Ivan Sertić

Personal information
- Full name: Ivan Sertić
- Date of birth: 27 February 1985 (age 40)
- Place of birth: Rijeka, SFR Yugoslavia
- Height: 1.88 m (6 ft 2 in)
- Position(s): Forward

Senior career*
- Years: Team / Apps / (Gls)
- 2003–2008: Rijeka / 6 / (0)
- 2005: → Novalja (loan) / 3 / (0)
- 2005–2006: → Orijent 1919 (loan)
- 2007–2008: → Pomorac (loan) / 25 / (3)
- 2008–2009: Belasitsa Petrich / 13 / (2)
- 2009–2010: Orijent 1919 / 11 / (5)
- 2010: Nehaj / 16 / (8)
- 2011–2012: Jadran Poreč / 47 / (22)
- 2012–2014: Grobničan / 42 / (23)
- 2014–2015: OŠK Omišalj
- 2015–2017: Orijent 1919 / 53 / (21)

International career
- 2001: Croatia U15 / 5 / (2)
- 2001: Croatia U17 / 6 / (3)
- 2003: Croatia U18 / 3 / (2)
- 2003–2004: Croatia U19 / 12 / (4)
- 2004: Croatia U20 / 6 / (1)
- 2004–2005: Croatia U21 / 3 / (0)

= Ivan Sertić =

Croatian footballer

Ivan Sertić (born 27 February 1985) is a Croatian retired football forward.

==Career==
Sertić start to play football in NK Rijeka. Between 2001 and 2003 Sertić is a part of Croatia national under-17 football team.
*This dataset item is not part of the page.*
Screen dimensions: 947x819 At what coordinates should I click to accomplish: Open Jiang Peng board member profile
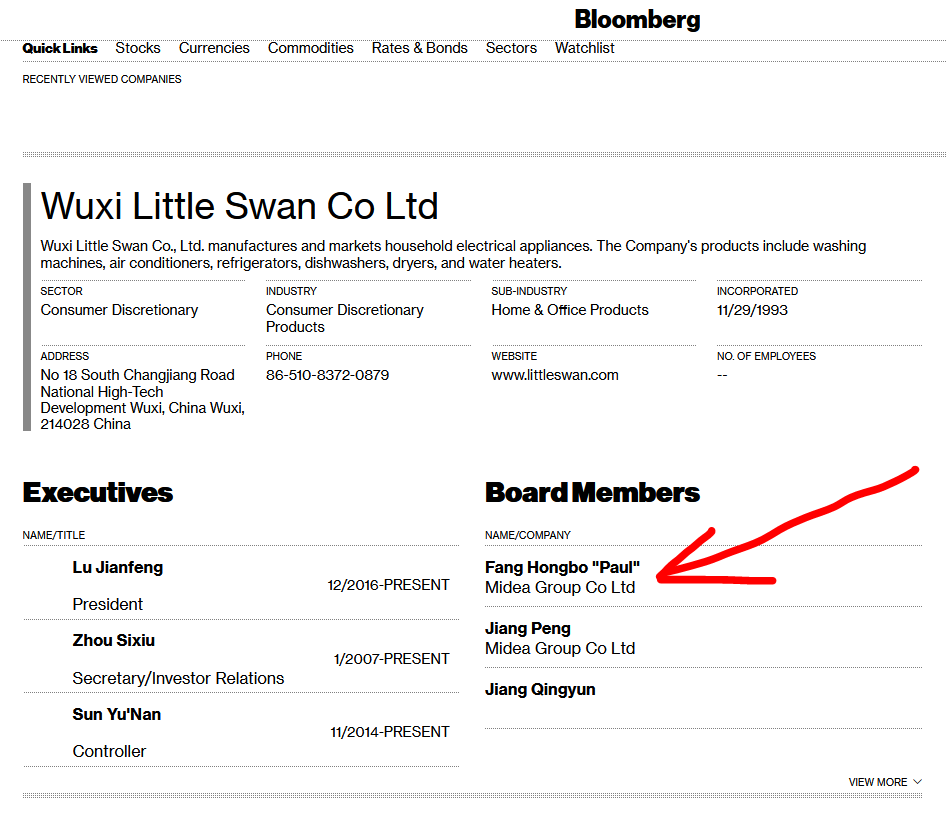[528, 628]
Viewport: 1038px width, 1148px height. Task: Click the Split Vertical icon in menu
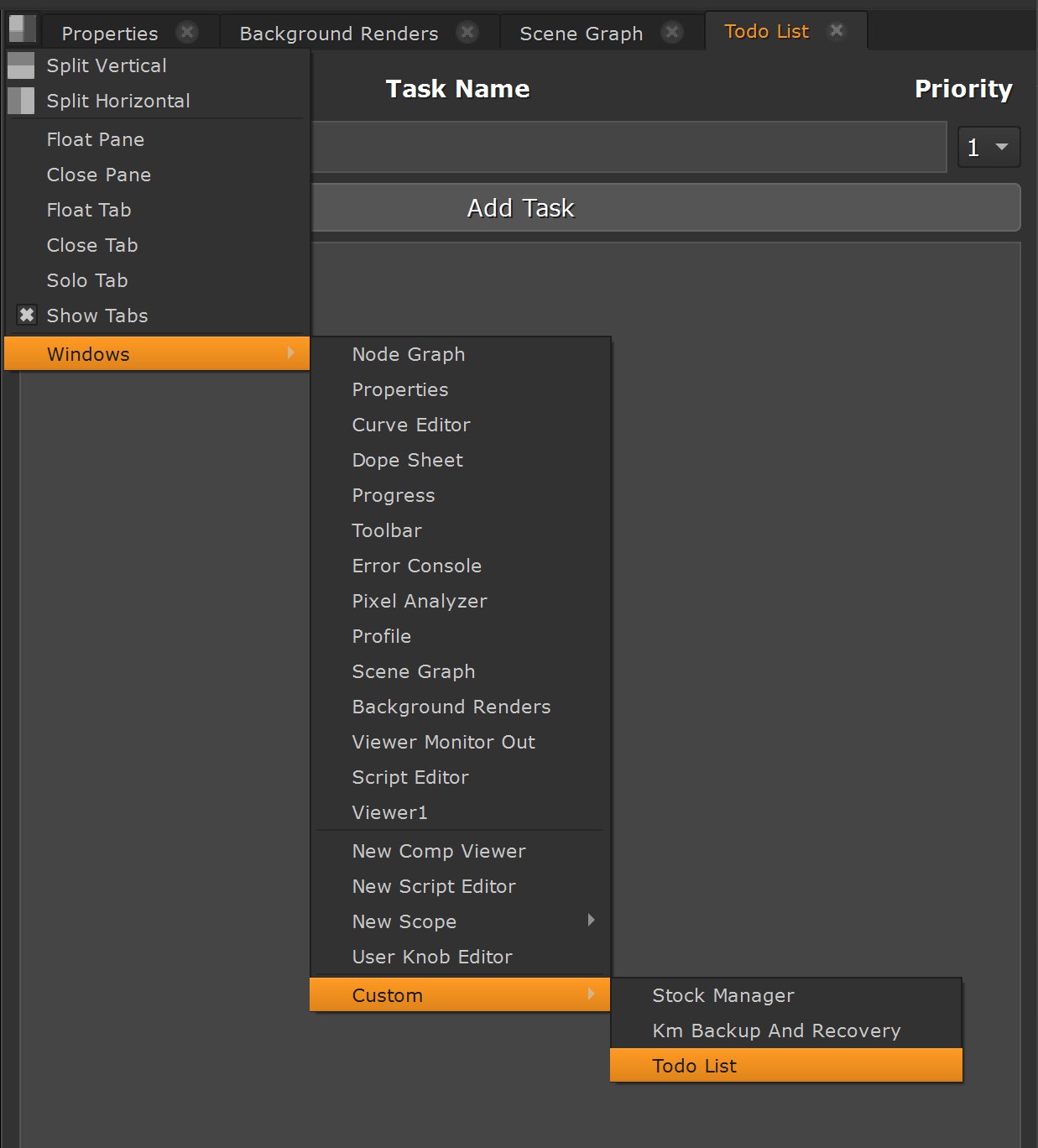(x=21, y=65)
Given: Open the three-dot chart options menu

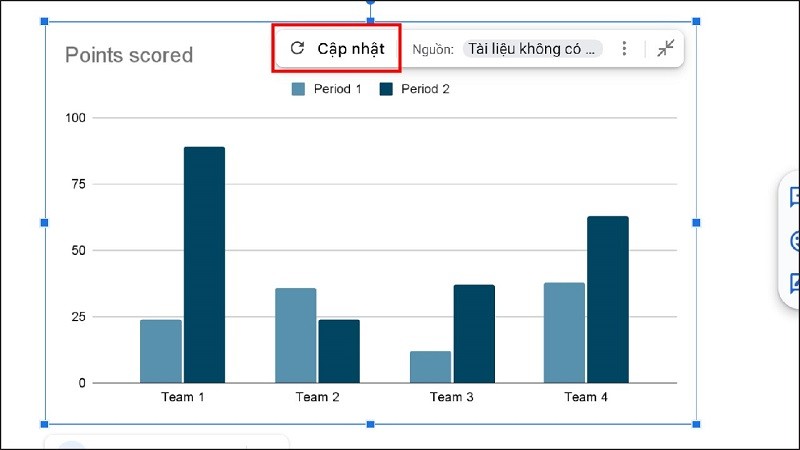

In 2005, he is loaned in NK Novalja for six months.

In season 2007/08 the forward played for NK Pomorac.
In summer 2008 he signed a contract with Bulgarian Belasitsa Petrich. Sertić made his official debut for the Bulgarian club on 10 August 2008 in a match against CSKA Sofia as a 74th min substitute. On 8 November 2008 he scored his first goal for Belasitsa in a match against Litex Lovech.

In July 2015, Sertić returned to his former club HNK Orijent 1919. Two years later, in June 2017, he announced his retirement from football.